What we have here is the later generations’ judgement on the sovereignty and sanctity of all cultures. Today’s European (Western) culture claims there are no moral certainties or absolutes, and nobody should impose their ideas upon anybody else; even by persuasion and prayer. We now are being taught that no culture is superior to another and the only immorality is to spread your culture to others.
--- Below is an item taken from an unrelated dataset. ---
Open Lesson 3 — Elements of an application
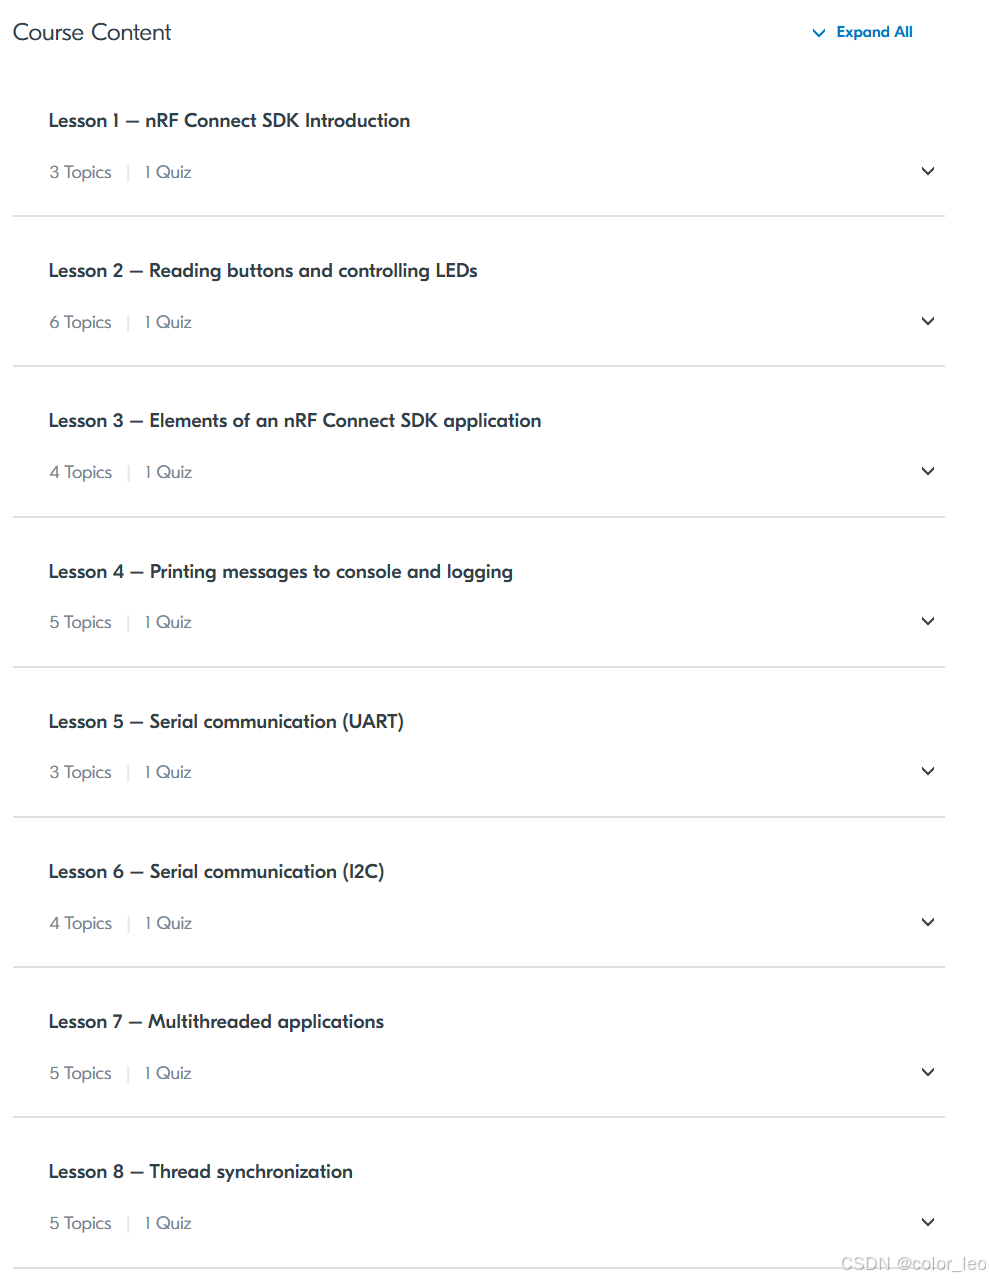The image size is (990, 1281). 295,420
People should have been left in their own culture, whatever it was, without the arrogant intervention of Europeans.
Indeed Christians can agree that the European cultures with their rapacious exploitative greed were far from righteous. But travelling alongside those cultures, and deeply critical of them, was the Christian view of humanity, which sought to preserve the sanctity of human life, while bringing the enlightenment of God’s word on how to live it. That meant opposing slavery and cannibalism and other appalling practices such as polygamy, prostitution and (in India) suttee. Missionaries brought education and medicine, and intervened to stop the endless round of tribal warfare. They frequently helped those invaded by the commercial interests of Europe to adapt to a new world order that could not be avoided.
Those who do not believe in spiritual realities have little sympathy for the work of liberating those who have lived all their life under the fear and terror of the occult forces administered by witchdoctors. Those who were liberated rejoiced in receiving the great news of salvation. For them the images and idols were not fascinating collectables of indigenous art but the instruments of the torturous darkness of evil spirits.
The imposition of Western culture is as great today as ever – both the commercial interests and the social cultural norms. The critics of cultural imperialism often unwittingly impose the intellectual norms of Western ethical and religious relativism on others. Christians must remain as committed to world mission as ever, for as Paul told the philosophers of his day: “The times of ignorance God overlooked, but now he commands all people everywhere to repent, because he has fixed a day on which he will judge the world in righteousness by a man whom he has appointed; and of this he has given assurance to all by raising him from the dead.” (Acts 17:30-31).